In Kafka’s book he shows three classic responses to the “coming out” of any particular individual. The dad simply wants to kill the bug. Dad no longer saw him as his son so much as a different entity altogether. Looking from the outside in, it seemed a little too easy to let Gregor go once he was repulsed and couldn’t understand. This is such a common response. I can hear a Dad put his deeper emotions aside and say “Get out of my house! You’re not the man I raised.”
Gregor’s mom, on the other hand, is so very shocked and dismayed that she initially faints. After being overwhelmed with the magnitude of it all, Gregor’s mom finally mustered up the courage to visit her poor son, but still just couldn’t quite stomach the transformation. She fought hard to accept her son for what he was, but this was just not what she planned for and as much as she wanted to keep her son, she could not accept what he now was.
Gregor’s sister’s name was Grete. I want to be a Grete. I want to help people through their struggles and let them work the struggle out with the Creator. Grete saw the verminous bug in the adjoining room of their small apartment as her brother, regardless of his new look and changed behavior. She continued to love him and she tended to his needs when others couldn’t do it. She communicated with him when the others wouldn’t or couldn’t. She worked at maintaining the relationship that God built, in spite of the circumstances.
Gregor’s behavior changed through the story, as much as his body did.

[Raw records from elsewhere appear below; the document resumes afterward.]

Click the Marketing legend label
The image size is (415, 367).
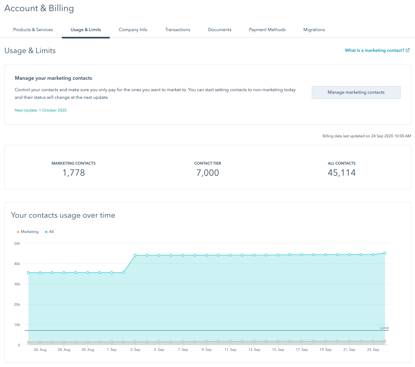click(x=30, y=232)
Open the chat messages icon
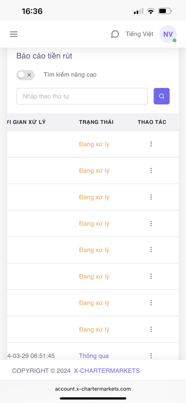The width and height of the screenshot is (186, 403). point(115,34)
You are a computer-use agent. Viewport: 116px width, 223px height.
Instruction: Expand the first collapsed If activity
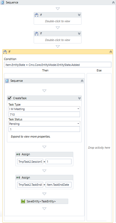point(79,15)
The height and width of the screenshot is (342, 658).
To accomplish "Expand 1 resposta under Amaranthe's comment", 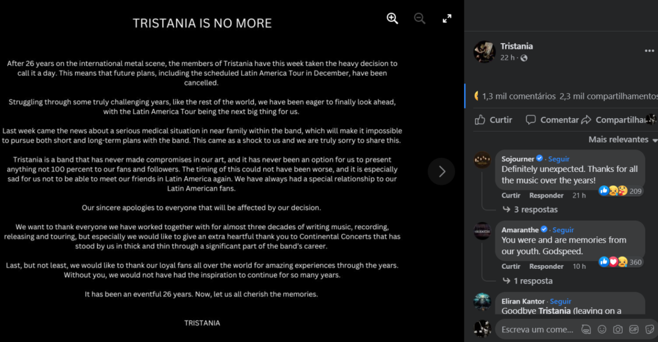I will coord(533,280).
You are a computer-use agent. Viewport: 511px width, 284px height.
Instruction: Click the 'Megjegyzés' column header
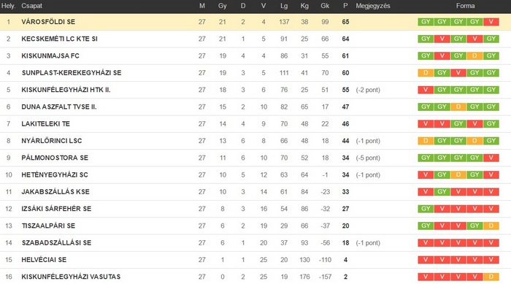(x=373, y=6)
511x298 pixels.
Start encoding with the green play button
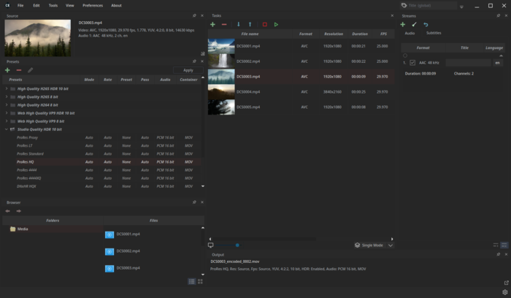(x=276, y=25)
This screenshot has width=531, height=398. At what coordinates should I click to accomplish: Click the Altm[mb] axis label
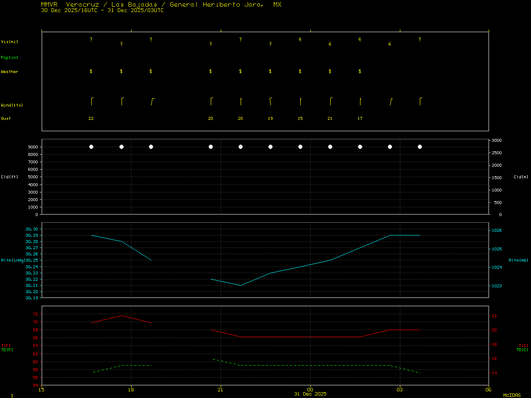[518, 260]
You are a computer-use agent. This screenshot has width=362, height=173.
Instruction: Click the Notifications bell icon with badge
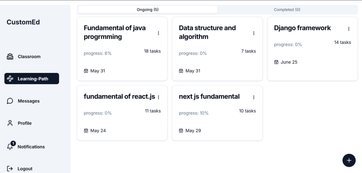10,146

At first he was confused and didn’t know what to do with these new feelings and inclinations. He didn’t know how to move about and could hardly stand to see himself in a mirror. (take that both ways) As time moved on, he came to accept that which he couldn’t control, and finally, reluctantly, embraced it to the point he didn’t feel like he had to stay hidden. He came out. That didn’t work out well for Gregor because he was the only dynamic character in this story. When he scampered into the living room, a tragic, traumatic, but understandable show of panic ensued. In the ruckus, Dad hit him and injured him. Arguably, he became too bold with himself, parading himself around more than his loved ones could tolerate when he was quite aware of how it made THEM feel. He never recovered from his father’s attack.
Life is difficult for both sides of the equation, and neither side should discount the other’s struggle. I really wish all this was as simple as “I was born this way,” or “He chose a sinful lifestyle so He should be shunned.” But I am convinced that this is no easier for the LGBTQ community than eating less or buying less or giving up income or swallowing self-righteous pride for anyone else.
I choose to be the compassionate one. I’ve learned some hard lessons in that just recently, at lots of people’s expense. I am trained as a conciliator and mediator and I have seen one too many families destroyed as was Gregor’s. I want to help people keep their families and friends when it is possible. It wasn’t just that Gregor became a bug, but that everyone failed to accept him and they all lost compassion for one another. The loss of compassion and the resulting rejection and injuries are what killed the family. It didn’t have to happen. It doesn’t have to happen. We can re-learn to love but we have to love enough to try. I believe I can help with that, and I’m going to continue trying.